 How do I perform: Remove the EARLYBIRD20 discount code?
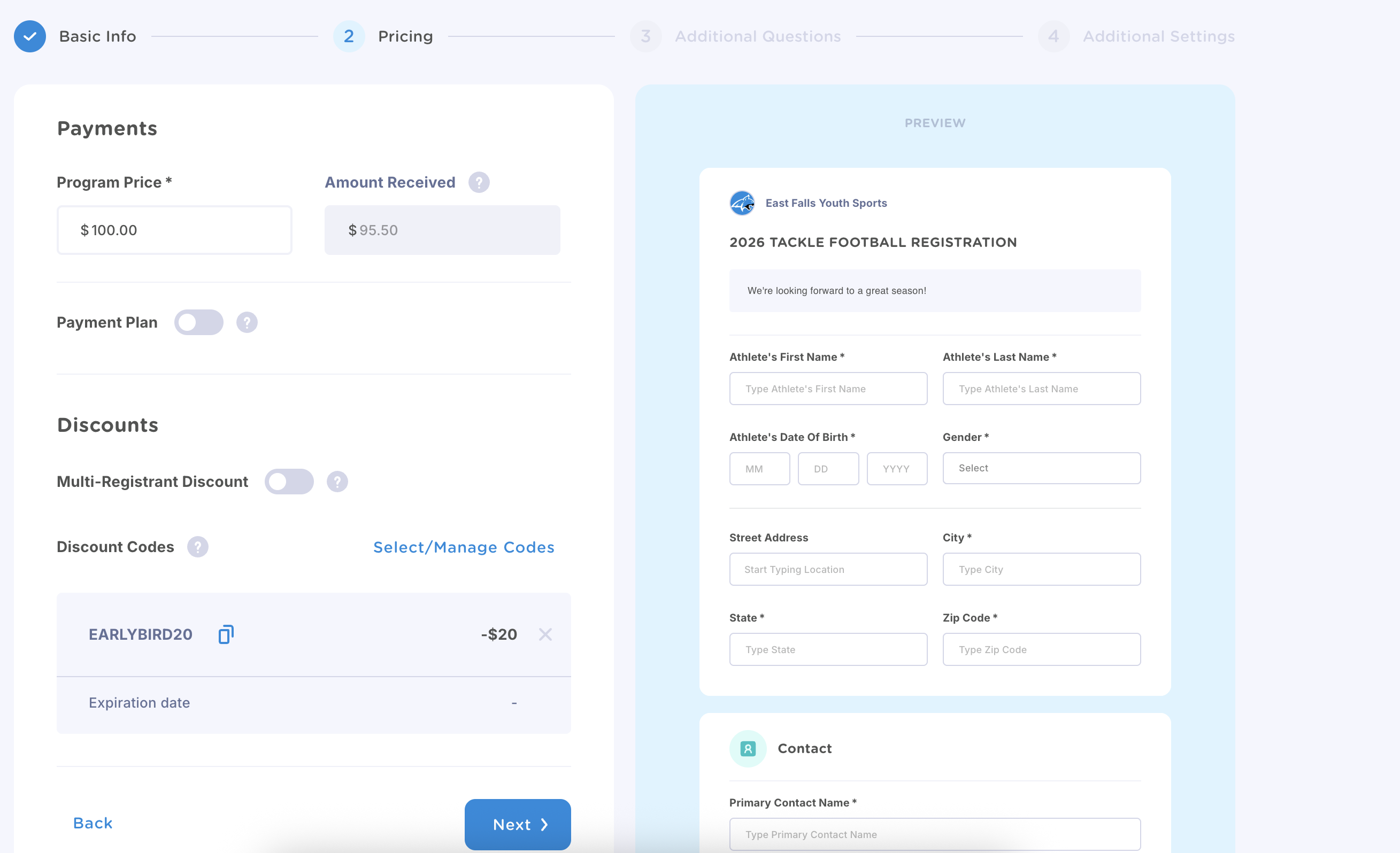(545, 634)
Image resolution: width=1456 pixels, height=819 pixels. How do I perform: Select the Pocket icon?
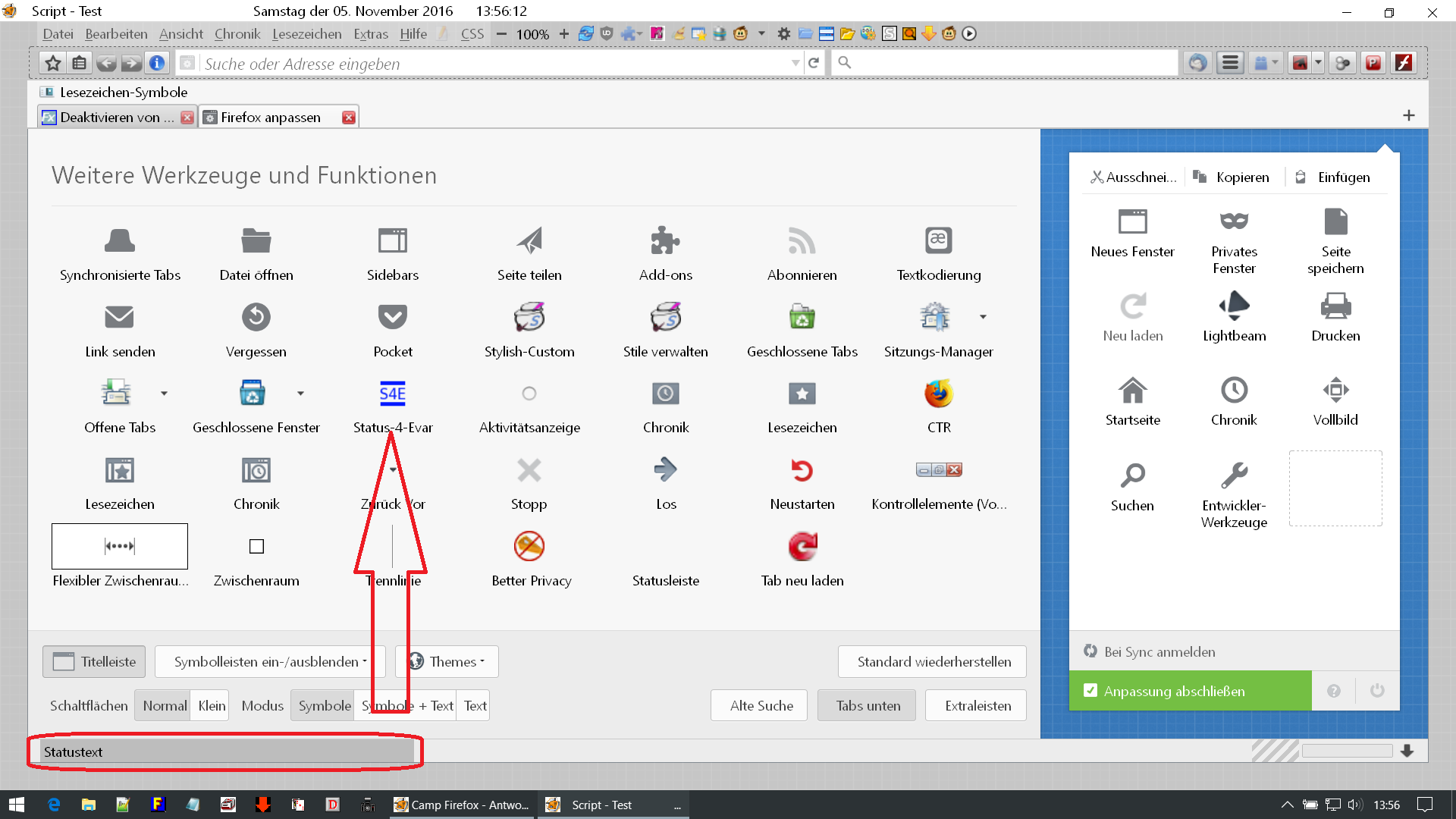[393, 317]
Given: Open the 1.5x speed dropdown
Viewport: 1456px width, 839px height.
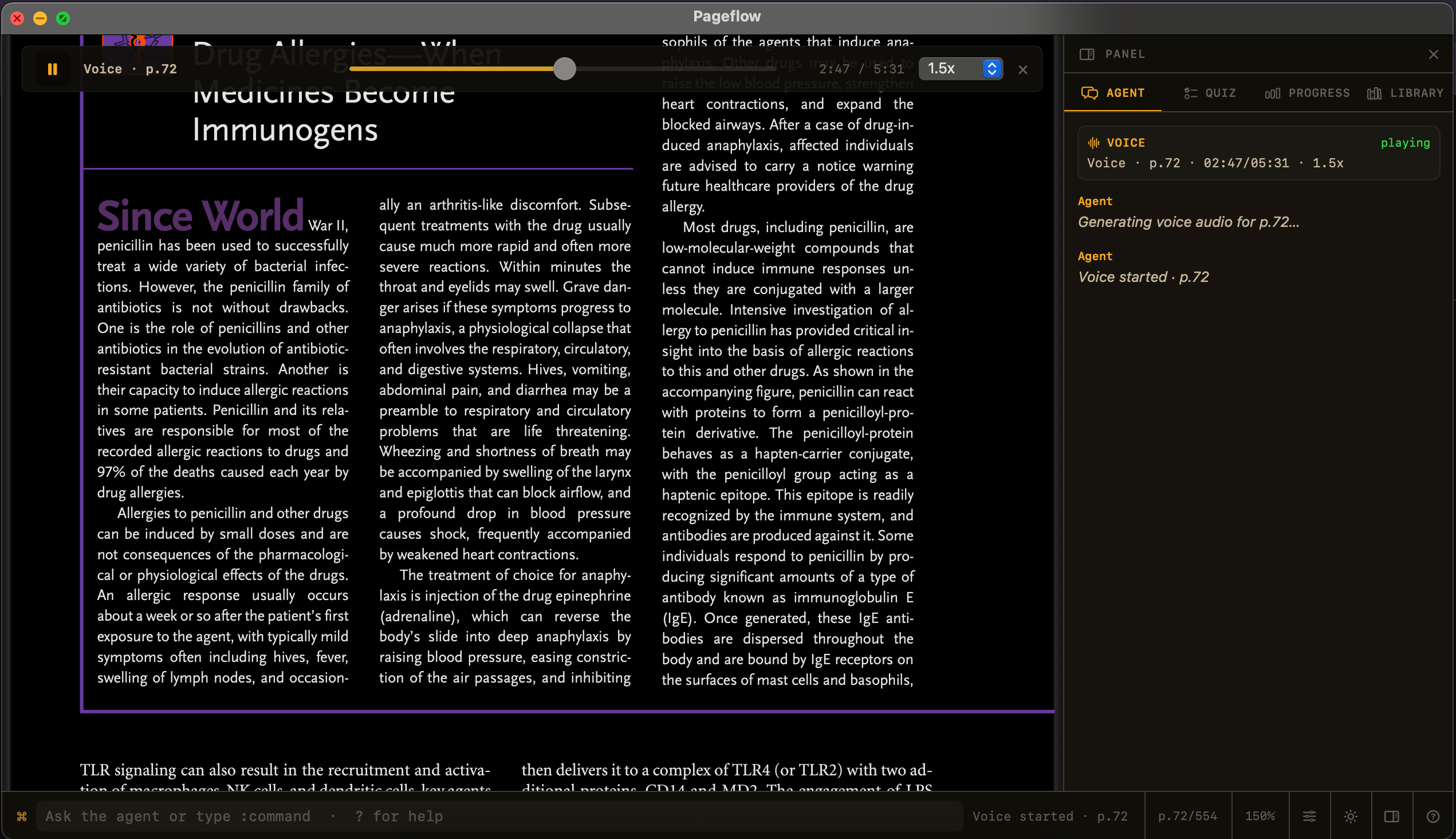Looking at the screenshot, I should point(960,69).
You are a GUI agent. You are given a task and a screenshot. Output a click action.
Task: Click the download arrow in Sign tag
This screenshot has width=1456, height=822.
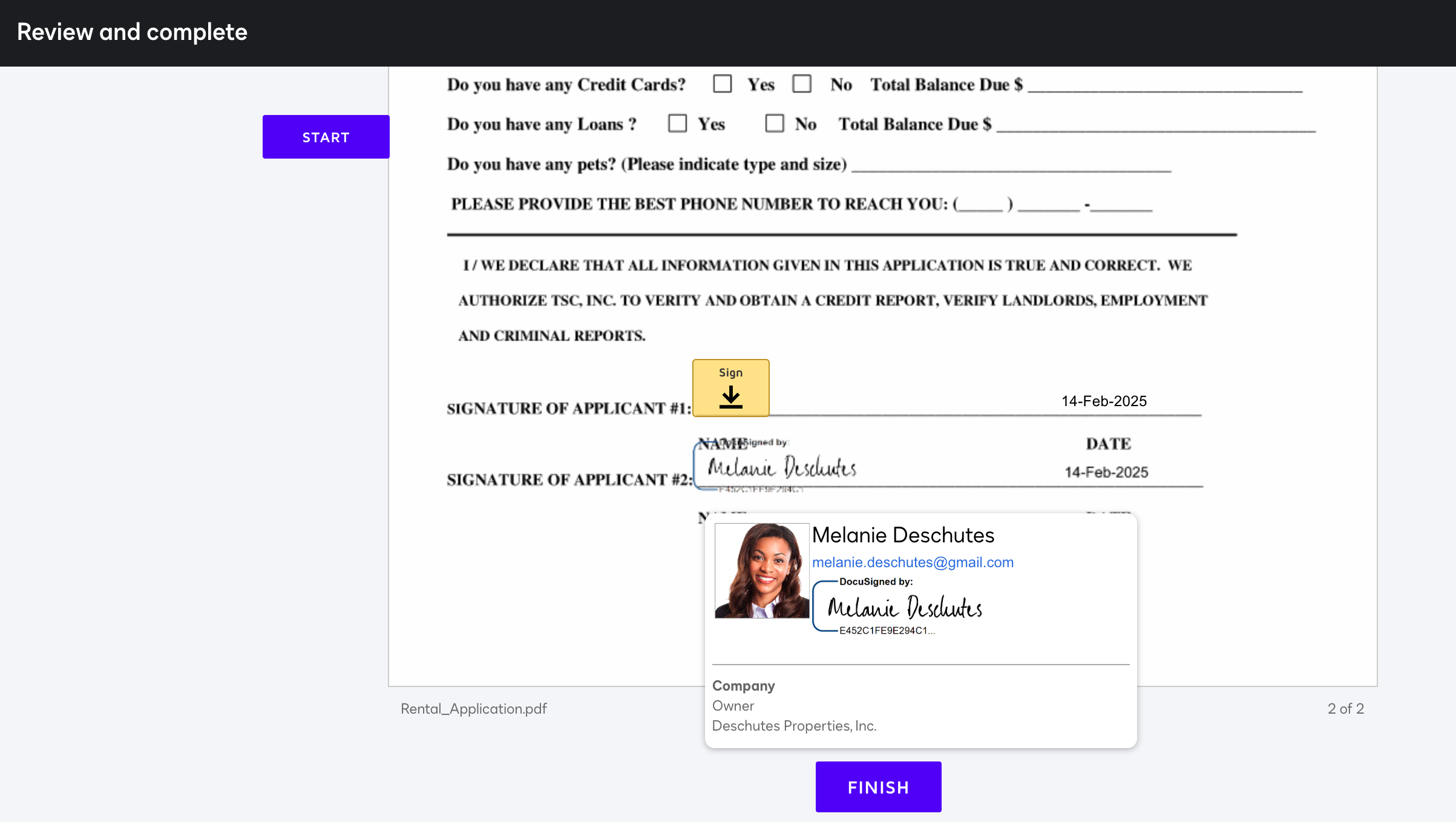click(x=730, y=397)
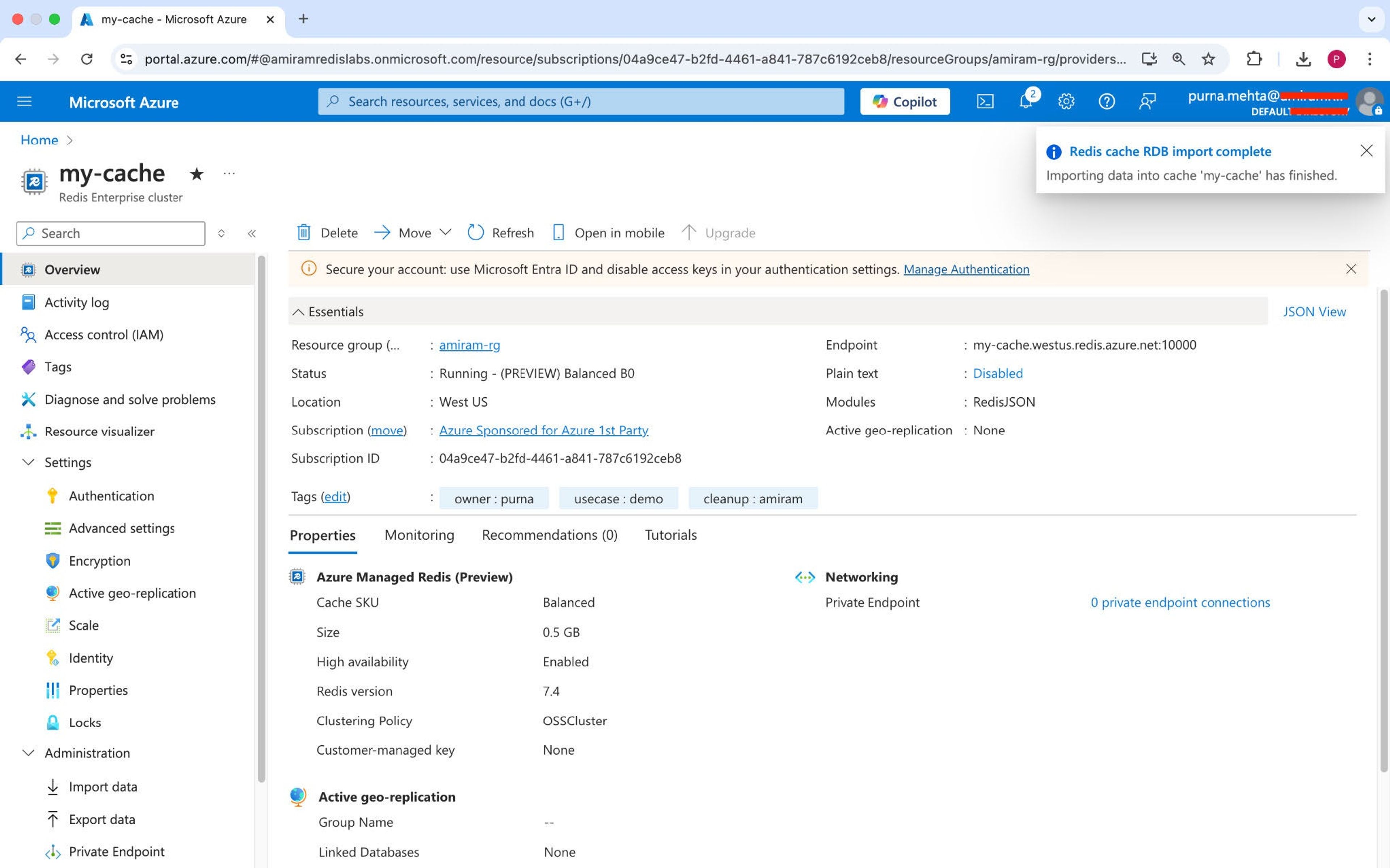This screenshot has height=868, width=1390.
Task: Collapse the Settings menu group
Action: tap(28, 462)
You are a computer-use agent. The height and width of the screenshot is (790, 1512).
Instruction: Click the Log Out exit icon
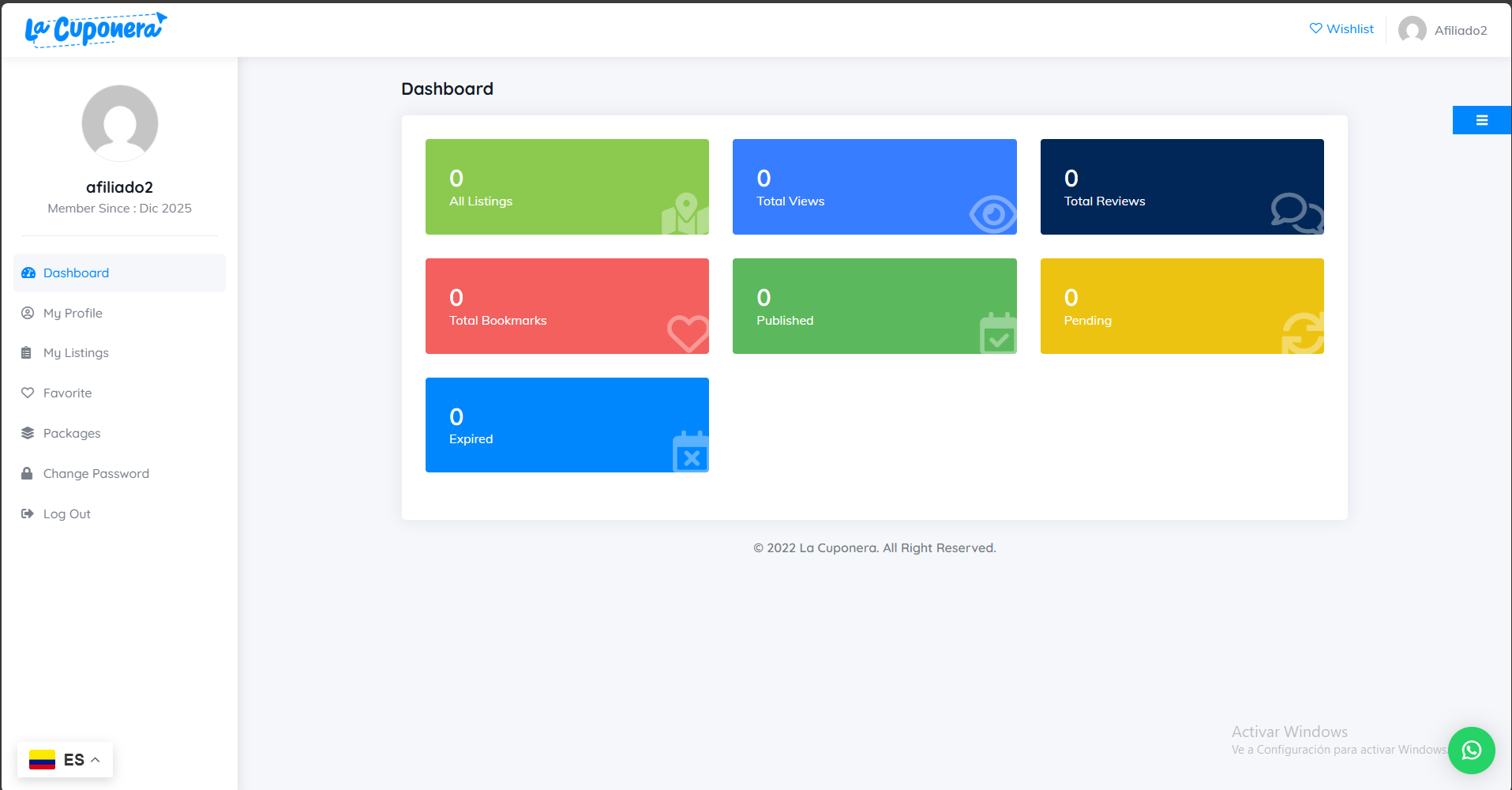(x=27, y=514)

**WORK ORDER**
Give only a number: how many lines of the data hold the string "agent"?

**RESULT OF THE TASK**
2